Site Scraping Gets Rough

March 2009

Why this matters:  traffic=ad revenues.  Scraping gets riskier.

Last month, the New York Times Corporation settled a suit brought by Gatehouse Media Inc., which runs websites for 125 Massachusetts newspapers.  The NYT\’s Boston Globe was essentially scraping the Gatehouse sites.

Technically (and this distinction is important), the Globe site was returning readers TO the page of the article.  Gatehouse complained that readers were bypassing the ads on the home page.  This is interesting.

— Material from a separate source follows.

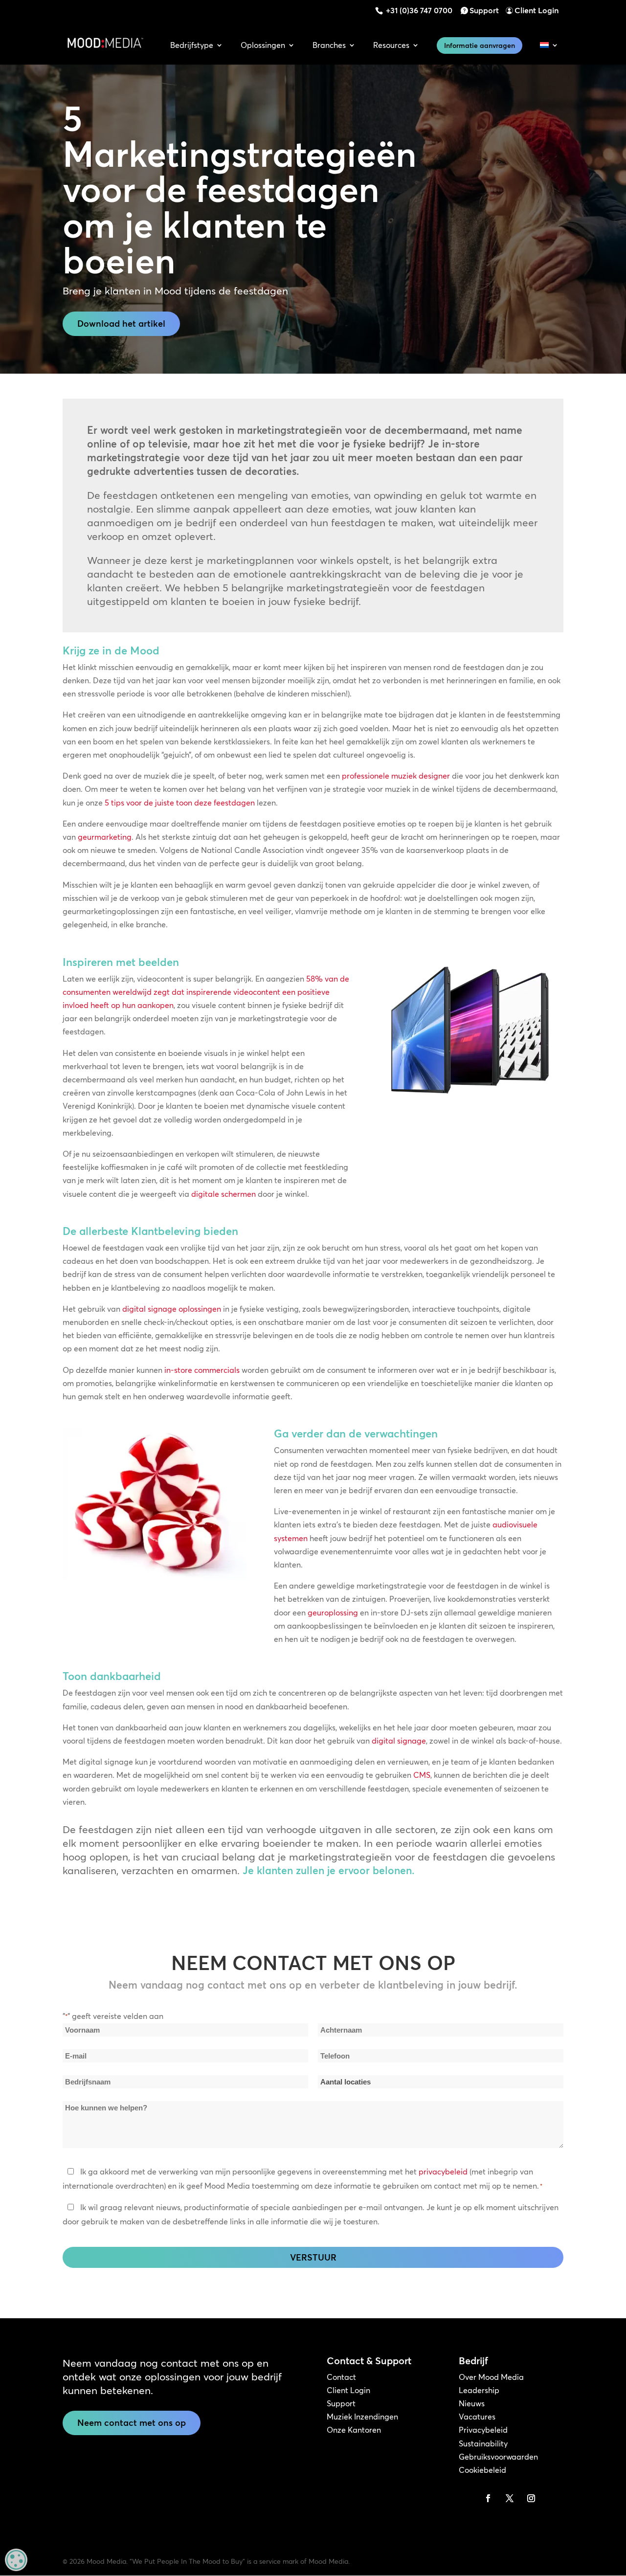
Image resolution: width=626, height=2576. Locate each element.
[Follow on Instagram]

Intuitively, one would think that a large number of readers who were returned to the Gatehouse site (albeit at a subsidiary page) would in fact go to the gatehouse homepage.  But no, Gatehouse wanted more (rightly or wrongly).  It also turns out that Gatehouse could figure out how to block this process, which probably led to theNYT offering to settle–so as to avoid case law that goes against them.

So what?

Sites regularly scrape or otherwise link to other sites–usually to the subsidiary pages.  We get a lot of people asking of us if they can do it.  Well, this case—though settled and therefore not an opinion for purposes of precedent–suggests (to no one\’s surprise) that doing so will subject you to legal challenge that will cost a lot to defend.

It makes sense, too.  Again, no opinion as to whether it is right or wrong, legal or not, but common sense should tell us that people who own the rights and go to the trouble of posting content where they want it posted should be able to control access to it.

Of course, Google is another matter.

And, by the way, there is already case law in Europe iin support of Gatehouse\’s position, so where it is done will also make a difference.